SELECTED EXCERPT:
— Begin —

Anyway, if you want to say spontaneously pleasant things to your colleagues I think that's rather nice! I would like very much to hear all about how it goes for you.

James Warren said...

Randall: I was thinking of Nicomachean Ethics 1.10-11.

RJR: That Anglo-Saxon volume sounds excellent. You must be right that these tributes are a means for the living to sort out their thoughts but I think I want to disentangle two questions. The first is whether what is said in a tribute would be appropriate to say to someone still living. I agree that it seems not to be so but it is not clear to me why. The second is whether what is said in a tribute, if said sincerely, corresponds with what we already thought about the now deceased when they were alive. Perhaps it does not, and you have a good account of why.

As for saying spontaneously nice (and, I suppose, sincere?) things about my colleagues, I might give it a go but I fear it would be a bit weird for all concerned.

RJR said...

Could it also be to do with ownership, a bit? When I pay tribute to a deceased academic for whose work I have a lot of respect, and who was perhaps personally helpful to me, I'm sort of laying claim to them a bit, not in an inappropriate way. Whereas if you said the same things to someone alive it would be impertinent; it would be a way of asserting that your own opinion of them should be important and gratifying to them. For example I happen to know that someone who once taught me was not at all flattered by having another pupil's book fulsomely dedicated to them. (Ouch.)

Perhaps one difference is that if you say something to someone alive you are asking for a response, however hard you try to make it sound like you're not (like the way that it's immensely hard to say anything self-critical to anyone without sounding like you're a pathetic and neurotic fisher). It's easier to say nice things about the dead because you are clearly not expecting a thank-you or anything else from them in return.

Also, at the moment I have decided that words are anyway a poor substitute for an actual relationship with someone (I mean relationship in its absolutely broadest sense). Once someone's dead there's nothing we can do about our relationship with them except say things. While they're still alive relationships play out in a more sophisticated and satisfactory way. Enough of all this telling people what we think of them! Let's show it instead by actions! Unless we hate them, in which case it's probably better to repress both words and deeds.

— End —

RECORDS FOR PROCESSING:
— Begin —

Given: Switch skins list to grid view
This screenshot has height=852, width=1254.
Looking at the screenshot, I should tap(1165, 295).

— End —
— Begin —

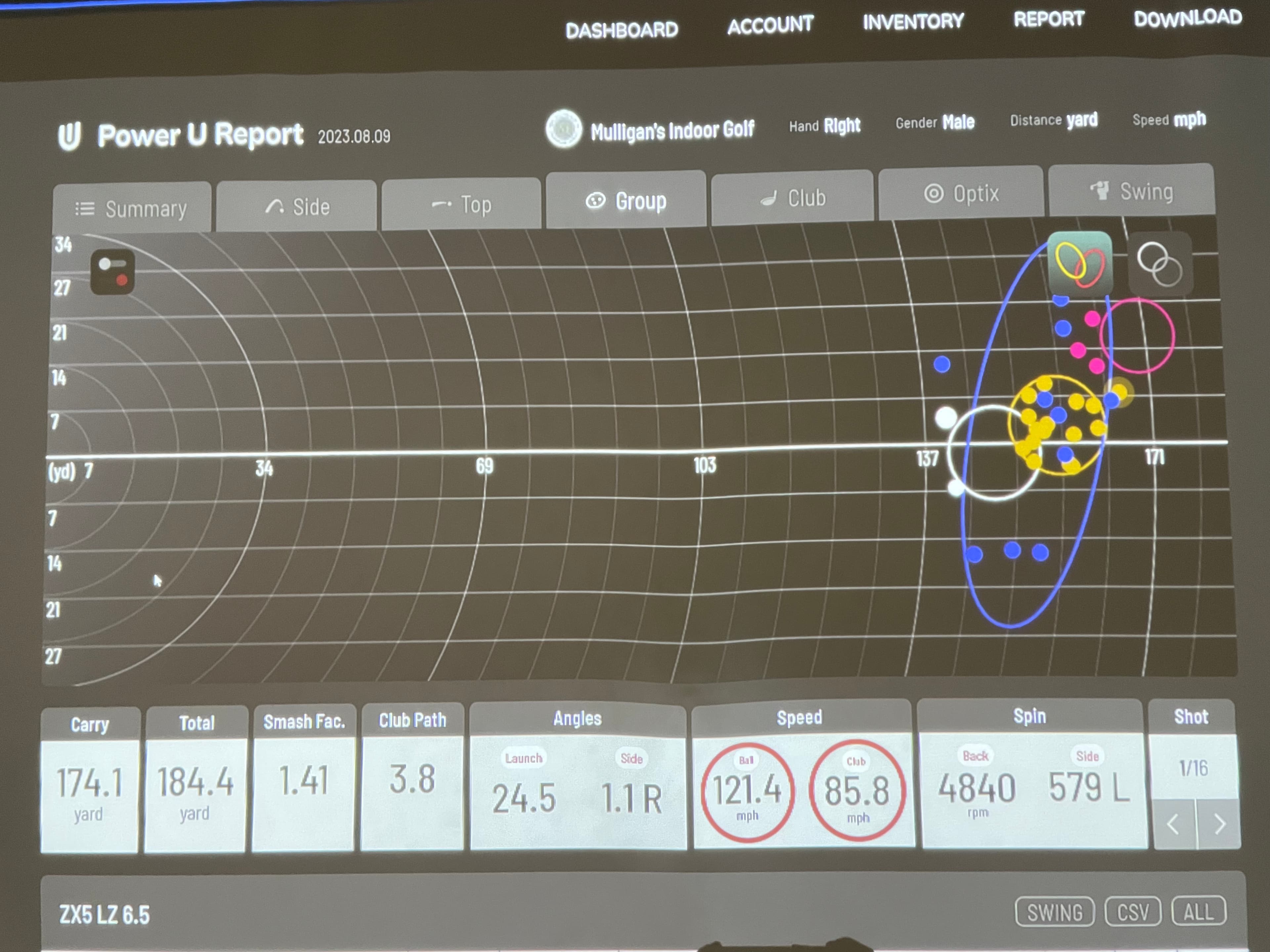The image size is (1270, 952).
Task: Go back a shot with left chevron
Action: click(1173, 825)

— End —

SET TASK 1: In the comment thread, which passage did James Warren say he was thinking of?
SET TASK 2: Lay out the entries from the line with "Given: Switch skins list to grid view" up to and including the line with "Looking at the" as a two-column CSV with columns "instruction" and "action". Put one row per request, with each field quoted and line breaks replaced by spaces.

CORRECT RESPONSE 1: Nicomachean Ethics 1.10-11.

CORRECT RESPONSE 2:
instruction,action
"Given: Switch skins list to grid view This screenshot has height=852, width=1254.","Looking at the screenshot, I should tap(1165, 295)."